━━━ Tekstfragment

Ten slotte is een datum voor het wijzen van vonnis bepaald.
2. De feiten
2.1.
Deze zaak gaat over een aantal aspecten van de thuiskopieheffing. Imation stelt de Staat aansprakelijk uit hoofde van onrechtmatige daad en spreekt Thuiskopie aan op grond van ongerechtvaardigde verrijking dan wel onverschuldigde betaling voor in de jaren 2003 tot en met 2013 door haar teveel afgedragen thuiskopieheffing. Zij vordert onder meer restitutie van teveel betaalde thuiskopieheffing.
2.2.
De Staat en Thuiskopie hebben onder verwijzing naar het arrest van het gerechtshof te Den Haag van 26 mei 2015 (ECLI:NL:GHDHA:2015:3876) aangevoerd dat uit het Copydan-arrest (HvJEU 5 maart 2015, zaak C-463/12, ECLI:EU:C:2015:144) volgt dat Imation geen vorderingsrecht toekomt ter zake van teveel betaalde thuiskopieheffing. Zij betogen dat een vordering tot restitutie van teveel betaalde thuiskopieheffing die niet verschuldigd is voor professioneel gebruik – zoals aan de orde in het hiervoor genoemde arrest van het gerechtshof – alleen toekomt aan de eindverwerver van de drager en niet aan de betalingsplichtige, die de door haar betaalde heffing kan afwentelen op de eindverwerver. Zij stellen zich verder op het standpunt dat dit principe ook geldt voor op andere gronden voor terugvordering van teveel betaalde thuiskopieheffing, aangezien het in een stelsel waarin de betalingsplichtige de mogelijkheid heeft het bedrag van de heffing via de prijs van de dragers af te wentelen op de eindverwerver, die aldus de lasten draagt, in overeenstemming is met het rechtvaardige evenwicht tussen de belangen van auteursrechthebbenden en van gebruikers van beschermd materiaal, dat enkel de eindverwerver van de drager terugbetaling van deze heffing kan krijgen, voor zover teveel is betaald.
2.3.

━━━━━━
━━━ Lijst gegevens

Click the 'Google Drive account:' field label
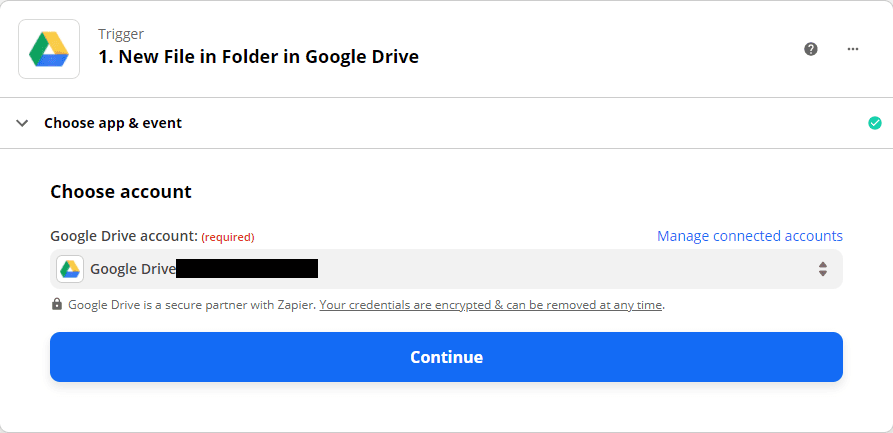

━━━━━━
━━━ Lijst gegevens

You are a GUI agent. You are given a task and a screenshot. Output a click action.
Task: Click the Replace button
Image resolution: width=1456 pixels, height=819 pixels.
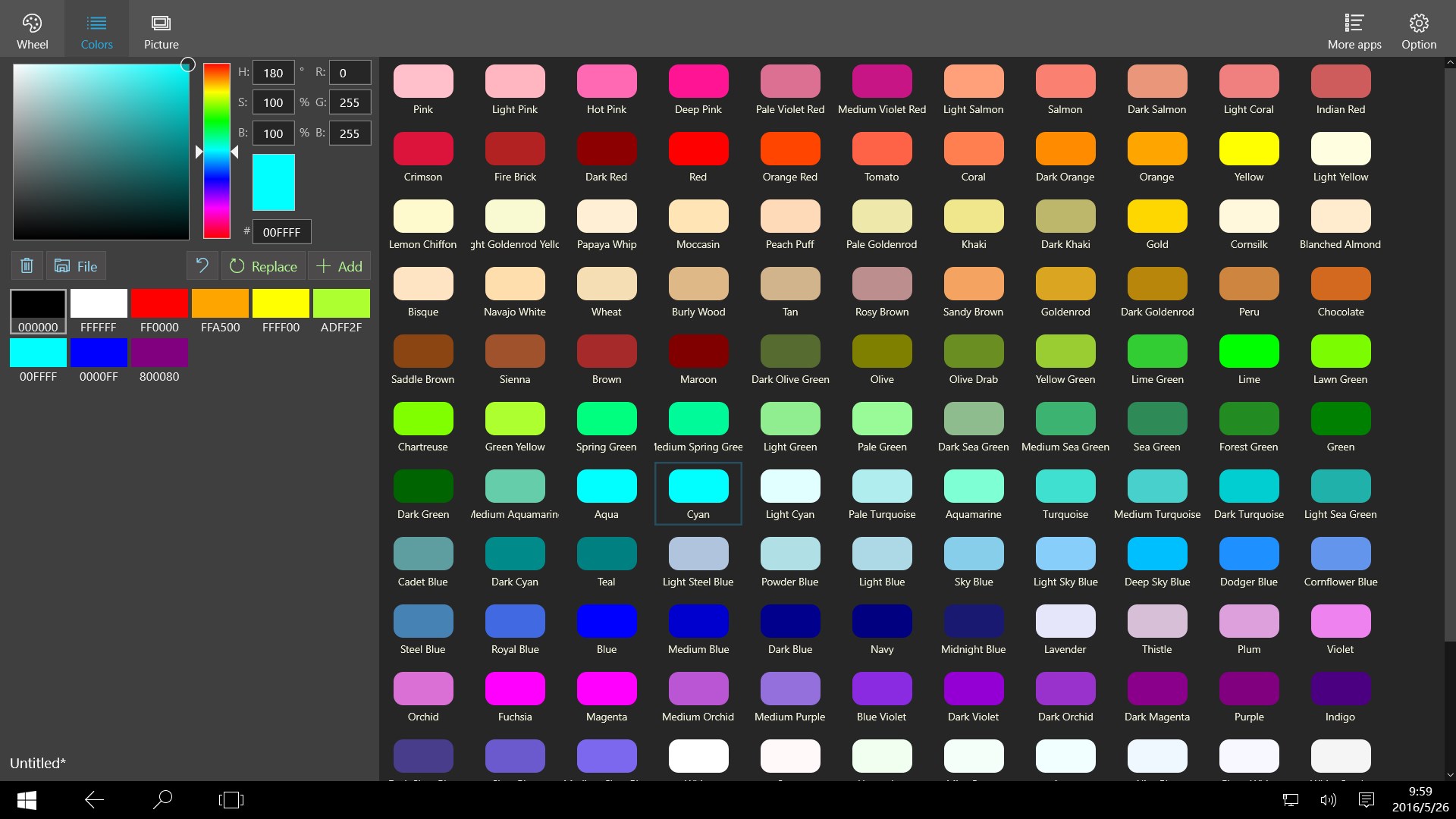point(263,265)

━━━━━━
━━━ Lijst gegevens

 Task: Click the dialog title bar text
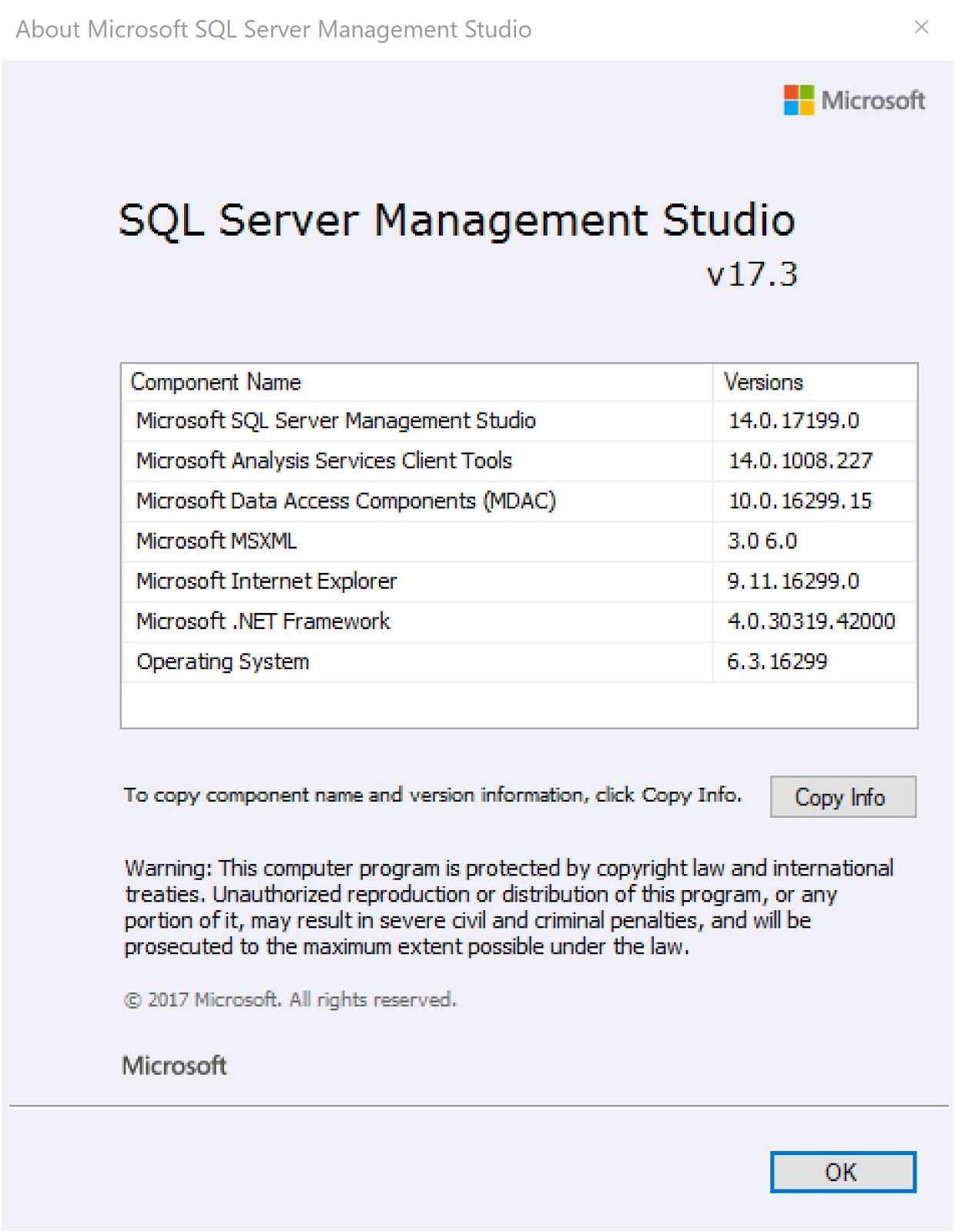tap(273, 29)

━━━━━━

● **Opdracht 1**:
Neem uit de tekst over de thuiskopieheffing letterlijk het stuk over dat begint bij "2. De feiten" en eindigt bij "restitutie van teveel betaalde thuiskopieheffing.".
● **Opdracht 2**:
Schrijf de tekst over de thuiskopieheffing verder, vanaf het punt waar hij nu ophoudt.

● **Resultaat 1**:
2. De feiten
2.1.
Deze zaak gaat over een aantal aspecten van de thuiskopieheffing. Imation stelt de Staat aansprakelijk uit hoofde van onrechtmatige daad en spreekt Thuiskopie aan op grond van ongerechtvaardigde verrijking dan wel onverschuldigde betaling voor in de jaren 2003 tot en met 2013 door haar teveel afgedragen thuiskopieheffing. Zij vordert onder meer restitutie van teveel betaalde thuiskopieheffing.

● **Resultaat 2**:
Imation stelt zich op het standpunt dat haar wel een vorderingsrecht toekomt ter zake van teveel betaalde thuiskopieheffing. Zij betoogt dat de uitleg van het Copydan-arrest door het gerechtshof Den Haag niet juist is. Het oordeel van het HvJEU in het Copydan-arrest formuleert volgens Imation geen rechtsregel die inhoudt dat alleen de eindverwerver van de drager resititutie mag vragen van teveel betaalde thuiskopieheffing. Imation wijst er verder op dat voor Nederland – anders dan in Copydan dat het Deense thuiskopiestelsel betrof – nu juist vaststaat dat eindverwervers geen restitutie kunnen vragen van teveel betaalde ongedifferentieerd geheven thuiskopievergoeding; daarmee staat volgens Imation vast dat Nederland niet aan de door het HvJEU in het Copydan-arrest geformuleerde voorwaarden voor ongedifferentieerde heffing voldoet.
2.4.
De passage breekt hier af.